No esperó a que ella respondiera —en el caso de que hubiera sido capaz de hacerlo—, sino que se dirigió hacia la puerta de plata. Karuth lo observó alejarse, un espectro negro alrededor del que se enroscaba y resplandecía la niebla. Desapareció, y se quedó sola en el Salón de Mármol.
«Oh, dioses —pensó desesperada—, ¿qué voy a hacer?» Por un instante, y a fuerza de la costumbre, estuvo a punto de enviar una silenciosa súplica a Yandros; luego, cuando se dio cuenta a tiempo de su error, soltó una risa seca y rota que provocó ecos disonantes entre las columnas. Cuando la risa se extinguió, hipó, se pasó el dorso de la mano por la boca… y se quedó inmóvil, con la mirada fija en las siete estatuas.
El Orden y el Caos. Las deidades del mundo de los mortales, impresionantes en el poder que ostentaban. Se había enfrentado a un señor del Orden y se había enfrentado a un señor del Caos, y ambos la habían aterrorizado. Ailind, arrogante, rudo e implacable. Tarod, más amable pero caprichoso y peligroso de una manera que rozaba la locura. Aun así…
Miró el rostro esculpido de Yandros sonriente. Luego a Aeoris, indistinguible de sus hermanos. «¿Es que ya no te arrodillas ante tus dioses, Karuth Piadar?» Al recordar las palabras llenas de desprecio de Ailind, se mordió con fuerza el labio inferior. «Si me desafías, te atendrás a las consecuencias. No toleraré desobediencias. Se te tolera.»
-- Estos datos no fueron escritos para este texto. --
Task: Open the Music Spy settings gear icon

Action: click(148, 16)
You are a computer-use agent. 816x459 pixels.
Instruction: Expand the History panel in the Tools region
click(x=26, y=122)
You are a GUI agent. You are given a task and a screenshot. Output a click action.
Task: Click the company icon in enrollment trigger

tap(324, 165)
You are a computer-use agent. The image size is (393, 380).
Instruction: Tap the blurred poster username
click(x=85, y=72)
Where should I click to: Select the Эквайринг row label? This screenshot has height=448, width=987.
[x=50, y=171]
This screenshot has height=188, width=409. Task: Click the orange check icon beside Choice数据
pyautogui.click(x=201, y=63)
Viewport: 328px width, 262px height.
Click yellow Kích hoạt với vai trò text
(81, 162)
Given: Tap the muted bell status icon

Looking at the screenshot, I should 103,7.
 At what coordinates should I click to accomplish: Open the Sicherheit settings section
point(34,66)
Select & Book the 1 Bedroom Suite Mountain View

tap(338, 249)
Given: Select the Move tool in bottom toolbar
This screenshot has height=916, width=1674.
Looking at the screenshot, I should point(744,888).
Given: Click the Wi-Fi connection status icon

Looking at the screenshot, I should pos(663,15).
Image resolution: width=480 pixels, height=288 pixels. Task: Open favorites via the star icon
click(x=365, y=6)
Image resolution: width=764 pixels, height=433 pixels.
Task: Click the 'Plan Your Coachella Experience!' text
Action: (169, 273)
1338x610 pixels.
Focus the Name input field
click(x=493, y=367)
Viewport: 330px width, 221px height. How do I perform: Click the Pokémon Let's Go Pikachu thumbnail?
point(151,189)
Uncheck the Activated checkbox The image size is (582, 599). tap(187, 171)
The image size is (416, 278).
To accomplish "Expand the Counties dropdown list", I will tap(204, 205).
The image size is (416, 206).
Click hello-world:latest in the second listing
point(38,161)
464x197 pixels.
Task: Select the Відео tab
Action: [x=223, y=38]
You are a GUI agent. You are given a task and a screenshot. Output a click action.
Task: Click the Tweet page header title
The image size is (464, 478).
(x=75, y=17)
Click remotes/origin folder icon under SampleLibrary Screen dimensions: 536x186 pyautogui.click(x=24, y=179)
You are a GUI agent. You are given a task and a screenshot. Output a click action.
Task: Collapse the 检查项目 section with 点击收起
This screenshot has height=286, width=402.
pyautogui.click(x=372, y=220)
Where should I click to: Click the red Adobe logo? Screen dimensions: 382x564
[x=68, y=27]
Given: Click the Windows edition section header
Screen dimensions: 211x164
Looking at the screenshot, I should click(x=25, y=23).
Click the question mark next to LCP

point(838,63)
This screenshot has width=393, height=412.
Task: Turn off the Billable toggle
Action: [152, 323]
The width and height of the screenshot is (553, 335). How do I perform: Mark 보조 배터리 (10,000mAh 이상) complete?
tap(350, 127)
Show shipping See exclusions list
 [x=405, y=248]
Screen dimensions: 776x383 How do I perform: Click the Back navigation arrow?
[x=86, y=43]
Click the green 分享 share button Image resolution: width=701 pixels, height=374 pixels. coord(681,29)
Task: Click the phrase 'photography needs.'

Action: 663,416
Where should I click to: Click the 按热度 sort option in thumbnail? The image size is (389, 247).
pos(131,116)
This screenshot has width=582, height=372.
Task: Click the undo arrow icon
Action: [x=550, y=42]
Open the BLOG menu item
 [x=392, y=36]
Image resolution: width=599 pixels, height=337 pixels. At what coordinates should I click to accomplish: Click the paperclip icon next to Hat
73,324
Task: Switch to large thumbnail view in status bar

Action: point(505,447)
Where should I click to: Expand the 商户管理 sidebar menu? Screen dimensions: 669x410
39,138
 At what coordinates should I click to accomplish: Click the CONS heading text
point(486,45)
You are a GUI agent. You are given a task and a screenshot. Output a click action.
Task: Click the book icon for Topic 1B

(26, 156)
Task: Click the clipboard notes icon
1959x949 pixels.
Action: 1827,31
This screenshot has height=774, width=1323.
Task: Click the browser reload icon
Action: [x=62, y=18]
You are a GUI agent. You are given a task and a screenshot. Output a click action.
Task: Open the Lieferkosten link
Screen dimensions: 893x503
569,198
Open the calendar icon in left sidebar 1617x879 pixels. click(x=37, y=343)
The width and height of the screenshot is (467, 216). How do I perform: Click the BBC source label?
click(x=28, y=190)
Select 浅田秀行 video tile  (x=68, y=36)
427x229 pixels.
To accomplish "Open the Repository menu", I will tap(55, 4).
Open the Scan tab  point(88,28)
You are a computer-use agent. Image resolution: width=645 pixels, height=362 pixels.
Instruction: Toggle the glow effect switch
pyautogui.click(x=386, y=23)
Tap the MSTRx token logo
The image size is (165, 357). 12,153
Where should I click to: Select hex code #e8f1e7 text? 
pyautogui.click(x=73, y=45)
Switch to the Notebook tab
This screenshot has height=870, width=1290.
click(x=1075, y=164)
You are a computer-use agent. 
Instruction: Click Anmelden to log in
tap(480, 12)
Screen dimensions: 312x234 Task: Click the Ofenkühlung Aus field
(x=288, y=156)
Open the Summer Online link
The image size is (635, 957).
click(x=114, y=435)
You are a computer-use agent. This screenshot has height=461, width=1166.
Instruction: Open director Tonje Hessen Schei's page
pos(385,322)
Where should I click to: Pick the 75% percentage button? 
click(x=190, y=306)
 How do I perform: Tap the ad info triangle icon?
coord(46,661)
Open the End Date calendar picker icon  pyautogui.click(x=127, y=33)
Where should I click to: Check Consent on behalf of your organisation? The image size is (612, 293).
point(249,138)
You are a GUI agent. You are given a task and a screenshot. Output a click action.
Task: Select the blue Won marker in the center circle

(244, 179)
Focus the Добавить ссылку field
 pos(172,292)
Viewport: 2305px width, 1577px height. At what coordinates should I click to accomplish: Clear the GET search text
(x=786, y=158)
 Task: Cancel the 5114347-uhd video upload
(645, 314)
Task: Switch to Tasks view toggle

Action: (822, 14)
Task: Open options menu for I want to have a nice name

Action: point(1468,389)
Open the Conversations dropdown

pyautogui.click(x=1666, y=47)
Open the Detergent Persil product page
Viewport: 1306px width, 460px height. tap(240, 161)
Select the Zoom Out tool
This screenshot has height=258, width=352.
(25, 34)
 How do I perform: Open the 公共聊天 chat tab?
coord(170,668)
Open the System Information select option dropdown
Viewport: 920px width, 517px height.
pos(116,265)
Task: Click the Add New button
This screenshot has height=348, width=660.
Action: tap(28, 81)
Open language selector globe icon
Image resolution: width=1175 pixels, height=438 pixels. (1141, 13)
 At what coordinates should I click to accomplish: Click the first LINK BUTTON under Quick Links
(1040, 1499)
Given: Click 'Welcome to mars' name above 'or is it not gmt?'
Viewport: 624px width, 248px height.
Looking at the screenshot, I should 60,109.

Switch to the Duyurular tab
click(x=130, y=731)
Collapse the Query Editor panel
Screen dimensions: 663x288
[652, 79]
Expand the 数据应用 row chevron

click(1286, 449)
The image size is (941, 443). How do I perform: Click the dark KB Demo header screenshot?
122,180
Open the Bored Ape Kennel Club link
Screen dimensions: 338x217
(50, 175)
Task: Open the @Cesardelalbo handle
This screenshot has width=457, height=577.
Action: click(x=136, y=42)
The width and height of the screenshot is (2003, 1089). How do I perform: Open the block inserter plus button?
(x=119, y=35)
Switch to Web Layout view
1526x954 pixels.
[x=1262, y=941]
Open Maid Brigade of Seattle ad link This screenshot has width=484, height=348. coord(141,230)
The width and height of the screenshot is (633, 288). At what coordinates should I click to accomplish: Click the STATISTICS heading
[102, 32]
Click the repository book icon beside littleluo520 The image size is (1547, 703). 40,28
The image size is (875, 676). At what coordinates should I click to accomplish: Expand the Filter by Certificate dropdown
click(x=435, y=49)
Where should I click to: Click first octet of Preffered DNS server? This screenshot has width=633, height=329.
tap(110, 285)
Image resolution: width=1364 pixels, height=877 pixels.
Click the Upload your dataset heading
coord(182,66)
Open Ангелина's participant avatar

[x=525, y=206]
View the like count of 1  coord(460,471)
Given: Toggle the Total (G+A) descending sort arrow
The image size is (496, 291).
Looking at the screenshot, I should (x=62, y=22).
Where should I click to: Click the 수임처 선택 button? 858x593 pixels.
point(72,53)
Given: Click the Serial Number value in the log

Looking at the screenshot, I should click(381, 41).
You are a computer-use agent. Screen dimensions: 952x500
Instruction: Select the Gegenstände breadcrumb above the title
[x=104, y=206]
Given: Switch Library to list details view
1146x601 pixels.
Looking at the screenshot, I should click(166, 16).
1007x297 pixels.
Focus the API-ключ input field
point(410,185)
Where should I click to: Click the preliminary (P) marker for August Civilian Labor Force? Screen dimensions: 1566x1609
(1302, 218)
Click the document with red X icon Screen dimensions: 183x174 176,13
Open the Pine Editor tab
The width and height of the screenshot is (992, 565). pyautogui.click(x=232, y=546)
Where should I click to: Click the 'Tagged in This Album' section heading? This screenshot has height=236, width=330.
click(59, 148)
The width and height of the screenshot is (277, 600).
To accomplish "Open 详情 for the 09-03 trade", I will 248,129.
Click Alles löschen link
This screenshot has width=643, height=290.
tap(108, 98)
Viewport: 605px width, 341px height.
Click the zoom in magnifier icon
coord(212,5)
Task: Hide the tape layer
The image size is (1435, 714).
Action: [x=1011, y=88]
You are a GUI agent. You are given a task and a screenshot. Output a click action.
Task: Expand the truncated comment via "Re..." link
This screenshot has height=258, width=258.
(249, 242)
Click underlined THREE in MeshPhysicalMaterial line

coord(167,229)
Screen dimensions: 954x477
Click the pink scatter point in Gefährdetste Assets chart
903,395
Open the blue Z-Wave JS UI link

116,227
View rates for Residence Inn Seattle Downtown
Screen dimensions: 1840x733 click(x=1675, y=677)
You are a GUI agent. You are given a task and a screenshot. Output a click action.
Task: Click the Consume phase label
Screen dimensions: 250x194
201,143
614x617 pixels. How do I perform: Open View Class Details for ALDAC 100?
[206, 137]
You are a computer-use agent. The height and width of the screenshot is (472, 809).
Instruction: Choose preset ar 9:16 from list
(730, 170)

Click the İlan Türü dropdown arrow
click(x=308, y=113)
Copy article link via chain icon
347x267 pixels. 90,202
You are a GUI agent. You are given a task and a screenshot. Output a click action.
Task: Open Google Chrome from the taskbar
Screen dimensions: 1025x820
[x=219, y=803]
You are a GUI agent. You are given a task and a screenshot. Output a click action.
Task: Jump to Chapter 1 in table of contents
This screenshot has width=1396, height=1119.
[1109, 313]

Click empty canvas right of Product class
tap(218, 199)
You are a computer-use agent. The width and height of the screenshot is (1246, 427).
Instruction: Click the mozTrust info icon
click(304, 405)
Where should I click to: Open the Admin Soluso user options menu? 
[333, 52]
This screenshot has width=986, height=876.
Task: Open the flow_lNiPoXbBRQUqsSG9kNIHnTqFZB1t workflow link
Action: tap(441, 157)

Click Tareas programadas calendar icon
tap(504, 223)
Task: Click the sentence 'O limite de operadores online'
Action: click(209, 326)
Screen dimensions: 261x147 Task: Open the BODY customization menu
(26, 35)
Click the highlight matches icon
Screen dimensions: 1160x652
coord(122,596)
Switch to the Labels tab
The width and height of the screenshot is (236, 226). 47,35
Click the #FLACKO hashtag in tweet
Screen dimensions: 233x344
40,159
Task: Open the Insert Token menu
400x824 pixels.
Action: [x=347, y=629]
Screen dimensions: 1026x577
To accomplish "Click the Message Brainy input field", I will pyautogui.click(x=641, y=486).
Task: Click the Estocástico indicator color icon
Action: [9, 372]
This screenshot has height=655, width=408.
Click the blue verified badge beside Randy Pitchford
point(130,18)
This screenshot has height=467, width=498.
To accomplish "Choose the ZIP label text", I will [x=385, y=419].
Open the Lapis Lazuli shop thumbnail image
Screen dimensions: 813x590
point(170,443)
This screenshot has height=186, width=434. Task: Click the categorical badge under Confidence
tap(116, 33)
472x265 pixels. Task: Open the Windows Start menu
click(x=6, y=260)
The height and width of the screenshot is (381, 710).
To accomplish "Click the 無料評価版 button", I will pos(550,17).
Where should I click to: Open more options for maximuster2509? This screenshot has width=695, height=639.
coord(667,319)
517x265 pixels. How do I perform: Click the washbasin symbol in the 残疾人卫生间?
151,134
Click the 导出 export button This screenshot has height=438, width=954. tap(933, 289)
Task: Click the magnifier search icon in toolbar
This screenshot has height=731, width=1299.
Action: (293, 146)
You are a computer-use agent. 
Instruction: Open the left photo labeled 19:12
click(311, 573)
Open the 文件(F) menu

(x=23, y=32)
La ira regresó, la ira conocida, amarga, impotente, y su intensidad la asombró. «Se te tolera.» Tolerancia de un amo inflexible, de alguien que quería destruir para siempre el Equilibrio y restaurar la supremacía del Orden. La furia de Karuth alcanzó nuevas cotas y pensó: «Mejor la locura que eso». Mejor la locura que había visto en los ojos de Tarod, la locura del Caos desencadenado, que vivir bajo el yugo idiotizante de la desconfianza y el odio que el Orden sentía hacia todos quienes se atrevían a ir en su contra. No podía aceptar semejante perspectiva. Era intolerable.